- Quoted text
[START]

3.4 Treatment of Company Equity Awards.

(a) Company Stock Options. Effective as of immediately prior to the Effective Time, each Company Stock Option that is outstanding and unexercised immediately prior thereto, whether vested or unvested, shall by virtue of the Merger, automatically and without any action on the part of the Company, Parent or the holder thereof, be cancelled and terminated and converted into the right to receive from the Surviving Corporation an amount in cash (without interest), if any, equal to the product obtained by multiplying (x) the aggregate number of Company Shares underlying such Company Stock Option immediately prior to the Effective Time, by (y) an amount equal to (A) the Merger Consideration, less (B) the per share exercise price of such Company Stock Option (the “Option Consideration”); provided, however, that any Company Stock Option with respect to which the applicable per share exercise price is greater than the Merger Consideration shall be cancelled without consideration therefor. Parent shall pay by wire transfer of immediately available funds to the Surviving Corporation, and the Surviving Corporation shall, or Parent shall cause the Surviving Corporation to, pay to each holder of a Company Stock Option (less any applicable withholding Taxes pursuant to Section 3.5), through the Surviving Corporation’s normal payroll procedures, the applicable Option Consideration with respect to such Company Stock Option as promptly as practicable (and in no event later than the next regularly scheduled payroll date) after the Effective Time.

[END]

- Listing

[START]

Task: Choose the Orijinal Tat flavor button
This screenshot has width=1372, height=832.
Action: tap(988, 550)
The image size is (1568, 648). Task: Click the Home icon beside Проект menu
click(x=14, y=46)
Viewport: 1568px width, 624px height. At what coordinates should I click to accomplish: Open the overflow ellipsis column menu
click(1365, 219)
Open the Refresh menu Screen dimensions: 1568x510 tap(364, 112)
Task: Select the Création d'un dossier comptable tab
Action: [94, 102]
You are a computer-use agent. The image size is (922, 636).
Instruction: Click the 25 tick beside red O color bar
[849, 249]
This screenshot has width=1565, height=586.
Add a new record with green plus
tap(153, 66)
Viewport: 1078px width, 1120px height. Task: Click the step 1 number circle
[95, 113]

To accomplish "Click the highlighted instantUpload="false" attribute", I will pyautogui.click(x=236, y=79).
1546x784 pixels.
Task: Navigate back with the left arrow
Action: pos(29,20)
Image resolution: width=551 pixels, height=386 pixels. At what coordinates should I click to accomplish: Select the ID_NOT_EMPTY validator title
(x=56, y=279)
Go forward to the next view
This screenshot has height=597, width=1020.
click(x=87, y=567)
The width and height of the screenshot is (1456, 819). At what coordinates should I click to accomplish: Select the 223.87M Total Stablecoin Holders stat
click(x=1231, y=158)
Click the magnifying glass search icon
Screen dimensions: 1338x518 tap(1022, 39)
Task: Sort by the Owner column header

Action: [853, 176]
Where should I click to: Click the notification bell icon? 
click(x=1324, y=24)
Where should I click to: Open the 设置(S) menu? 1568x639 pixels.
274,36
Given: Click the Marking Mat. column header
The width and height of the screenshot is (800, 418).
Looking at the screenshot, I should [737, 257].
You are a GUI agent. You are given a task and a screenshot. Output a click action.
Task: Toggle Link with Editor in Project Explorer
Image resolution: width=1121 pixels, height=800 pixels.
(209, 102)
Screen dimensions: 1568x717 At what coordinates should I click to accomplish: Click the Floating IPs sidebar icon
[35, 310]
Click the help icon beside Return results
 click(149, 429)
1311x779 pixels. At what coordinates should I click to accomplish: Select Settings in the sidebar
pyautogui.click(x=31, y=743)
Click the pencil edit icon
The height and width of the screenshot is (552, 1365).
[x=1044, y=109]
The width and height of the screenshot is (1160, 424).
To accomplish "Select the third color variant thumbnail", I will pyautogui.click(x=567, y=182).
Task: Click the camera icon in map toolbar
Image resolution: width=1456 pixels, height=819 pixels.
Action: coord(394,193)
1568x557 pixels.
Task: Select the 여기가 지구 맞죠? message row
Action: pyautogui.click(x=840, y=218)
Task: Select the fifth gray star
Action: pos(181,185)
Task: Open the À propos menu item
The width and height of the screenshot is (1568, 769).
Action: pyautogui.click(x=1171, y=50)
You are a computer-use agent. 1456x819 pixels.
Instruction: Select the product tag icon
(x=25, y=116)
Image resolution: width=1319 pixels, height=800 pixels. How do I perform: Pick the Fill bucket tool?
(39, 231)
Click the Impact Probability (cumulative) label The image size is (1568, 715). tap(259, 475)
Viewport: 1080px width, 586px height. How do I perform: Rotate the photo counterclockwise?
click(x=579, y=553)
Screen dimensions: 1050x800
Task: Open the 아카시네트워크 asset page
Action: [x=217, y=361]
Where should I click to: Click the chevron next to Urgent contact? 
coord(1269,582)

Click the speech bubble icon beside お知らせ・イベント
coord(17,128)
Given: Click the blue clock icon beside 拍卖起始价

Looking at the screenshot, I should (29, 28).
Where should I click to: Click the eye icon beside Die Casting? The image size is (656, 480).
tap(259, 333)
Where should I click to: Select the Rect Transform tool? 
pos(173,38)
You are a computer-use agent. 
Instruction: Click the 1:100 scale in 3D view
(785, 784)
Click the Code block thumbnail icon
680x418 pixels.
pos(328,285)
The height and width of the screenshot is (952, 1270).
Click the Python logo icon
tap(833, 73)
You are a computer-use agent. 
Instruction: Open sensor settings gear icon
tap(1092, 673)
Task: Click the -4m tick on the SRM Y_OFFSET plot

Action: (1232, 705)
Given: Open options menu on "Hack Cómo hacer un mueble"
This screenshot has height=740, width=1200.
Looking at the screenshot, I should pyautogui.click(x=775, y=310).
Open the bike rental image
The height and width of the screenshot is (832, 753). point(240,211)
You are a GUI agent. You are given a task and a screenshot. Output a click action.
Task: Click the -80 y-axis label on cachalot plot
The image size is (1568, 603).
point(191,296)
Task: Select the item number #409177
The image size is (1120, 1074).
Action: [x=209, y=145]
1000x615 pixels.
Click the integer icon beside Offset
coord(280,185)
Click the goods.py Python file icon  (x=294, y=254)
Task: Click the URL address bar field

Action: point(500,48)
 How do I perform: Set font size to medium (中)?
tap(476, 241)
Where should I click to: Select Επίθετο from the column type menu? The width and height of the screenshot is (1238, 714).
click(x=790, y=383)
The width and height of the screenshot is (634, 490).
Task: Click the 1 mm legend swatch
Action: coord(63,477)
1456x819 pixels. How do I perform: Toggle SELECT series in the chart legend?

[END]

- Task goal
According to the section on treatment of company equity awards, what happens to a Company Stock Option whose per share exercise price is greater than the Merger Consideration? The material comes from a separate source.

- The output
It is cancelled without consideration.